• Descripción del problema:
¿Puedes retomar el texto sobre el plan para formar economistas chilenos en la Universidad de Chicago y continuarlo desde su última oración?

Había que librarse del sistema actual y reemplazarlo por el neoliberalismo

Erradicar el desarrollismo del Cono Sur, donde había arraigado mucho más, era una cuestión mucho compleja. Sobre ello discutieron dos estadounidenses que se reunieron en Santiago de Chile en 1953. Uno era Albion Patterson, director de la Administración para la Cooperación Internacional en Chile —la agencia gubernamental que con el tiempo se convertiría en USAID— y el segundo Theodore W. Schultz, presidente del Departamento de Economía de la Universidad de Chicago. A Patterson le preocupaba cada vez más la creciente influencia de Raúl Prebisch y los demás economistas “rosas” de América Latina. “Lo que hay que hacer es cambiar la formación de los hombres, influir en la educación, que es nefasta”, había dicho a un colega. Este objetivo coincidía con la creencia de Schultz de que el gobierno de Estados Unidos no se empleaba lo necesario en la guerra intelectual contra el marxismo. “Estados Unidos debe reconsiderar sus programas económicos para el extranjero, queremos que [los países pobres] trabajen en su salvación económica vinculándose a nosotros y que su desarrollo económico se consiga a nuestra manera”, digo.

Los dos hombres diseñaron un plan que convertiría Santiago, un semillero de la economía centrada en el Estado, en lo opuesto, un laboratorio para experimentos de vanguardia sobre el mercado, ofreciendo así a Milton Friedman lo que deseaba hacia tanto tiempo; un país en el que poner a prueba sus queridas teorías. El plan original era sencillo; el gobierno estadounidense pagaría para enviar a estudiantes chilenos a aprender economía en lo que prácticamente todo el mundo reconocía que era el lugar más rabiosamente anti “rosa” del mundo; la Universidad de Chicago. Schultz y sus colegas en la universidad también recibirían dinero para viajar a Santiago, investigar la economía chilena y formar estudiantes y profesores en los fundamentos de la Escuela de Chicago.

• Entradas proporcionadas:
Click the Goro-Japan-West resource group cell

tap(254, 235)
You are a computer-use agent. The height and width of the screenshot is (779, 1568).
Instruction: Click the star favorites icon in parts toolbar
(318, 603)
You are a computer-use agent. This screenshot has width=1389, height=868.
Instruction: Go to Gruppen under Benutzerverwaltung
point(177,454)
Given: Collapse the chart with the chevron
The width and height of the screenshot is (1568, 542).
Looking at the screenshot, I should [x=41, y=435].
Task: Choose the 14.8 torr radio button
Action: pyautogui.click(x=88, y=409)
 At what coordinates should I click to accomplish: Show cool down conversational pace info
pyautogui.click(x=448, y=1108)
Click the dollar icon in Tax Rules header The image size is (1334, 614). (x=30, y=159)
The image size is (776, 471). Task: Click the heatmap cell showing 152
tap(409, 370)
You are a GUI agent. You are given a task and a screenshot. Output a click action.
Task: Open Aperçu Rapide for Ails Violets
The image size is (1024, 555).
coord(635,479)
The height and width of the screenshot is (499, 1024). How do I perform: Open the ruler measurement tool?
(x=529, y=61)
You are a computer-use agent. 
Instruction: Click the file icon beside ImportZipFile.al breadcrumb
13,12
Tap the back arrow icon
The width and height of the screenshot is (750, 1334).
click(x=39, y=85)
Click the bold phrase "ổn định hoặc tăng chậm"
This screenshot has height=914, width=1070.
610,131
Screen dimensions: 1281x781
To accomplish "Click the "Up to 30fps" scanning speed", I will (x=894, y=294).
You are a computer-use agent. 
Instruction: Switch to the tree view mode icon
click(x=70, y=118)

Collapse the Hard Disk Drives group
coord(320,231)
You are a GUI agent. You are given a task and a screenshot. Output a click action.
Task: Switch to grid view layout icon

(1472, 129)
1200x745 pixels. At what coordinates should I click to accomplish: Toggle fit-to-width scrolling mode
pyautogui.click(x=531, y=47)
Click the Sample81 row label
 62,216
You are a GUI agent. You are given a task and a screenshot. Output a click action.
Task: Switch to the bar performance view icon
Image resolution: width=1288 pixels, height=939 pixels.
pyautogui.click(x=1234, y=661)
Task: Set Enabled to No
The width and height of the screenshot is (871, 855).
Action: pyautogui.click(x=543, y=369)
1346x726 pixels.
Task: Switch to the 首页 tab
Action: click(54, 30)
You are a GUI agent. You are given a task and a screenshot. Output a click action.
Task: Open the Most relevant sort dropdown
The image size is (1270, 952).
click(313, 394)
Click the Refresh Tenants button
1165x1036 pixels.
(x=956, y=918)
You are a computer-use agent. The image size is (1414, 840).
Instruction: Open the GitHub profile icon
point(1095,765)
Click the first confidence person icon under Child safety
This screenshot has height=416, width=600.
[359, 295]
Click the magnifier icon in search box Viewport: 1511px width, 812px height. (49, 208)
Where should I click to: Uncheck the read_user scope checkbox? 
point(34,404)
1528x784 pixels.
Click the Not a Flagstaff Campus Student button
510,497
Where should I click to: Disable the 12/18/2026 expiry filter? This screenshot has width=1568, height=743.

• Respuesta al ejercicio:
Lo que diferenciaba este plan de los otros muchos programas de formación estadounidense que becaban a alumnos de Nuestramerica era su carácter desvergonzadamente ideológico. Al escoger Chicago para formar economistas chilenos —una universidad en la que los profesores abogaban por el casi completo desmantelamiento del gobierno con tenaz insistencia— el Departamento de Estado estadounidense disparaba un torpedo bajo la línea de flotación en su guerra contra el desarrollismo, diciéndoles de hecho a los chilenos que el gobierno de Estados Unidos había decidido qué ideas debían aprender sus mejores estudiantes y cuáles otras no. Se trató de una intervención tan evidente de Estados Unidos en los asuntos de Nuestramerica que cuándo Albion Patterson contactó con el rector de la Universidad de Chile, la principal universidad del país, y le ofreció una donación con la que financiar el programa de intercambio, el rector rechazó la oferta. Dijo que sólo participaría si su claustro podía tener influencia sobre quién en Estados Unidos formarían a sus alumnos. Patterson contactó entonces con el rector de una institución de menor importancia, la Universidad Católica de Chile, un centro mucho más conservador que carecía de Facultad de Economía. El rector de la Universidad Católica aceptó la oferta encantada y así nació lo que en Washington y Chicago se conocería como “el Proyecto Chile”.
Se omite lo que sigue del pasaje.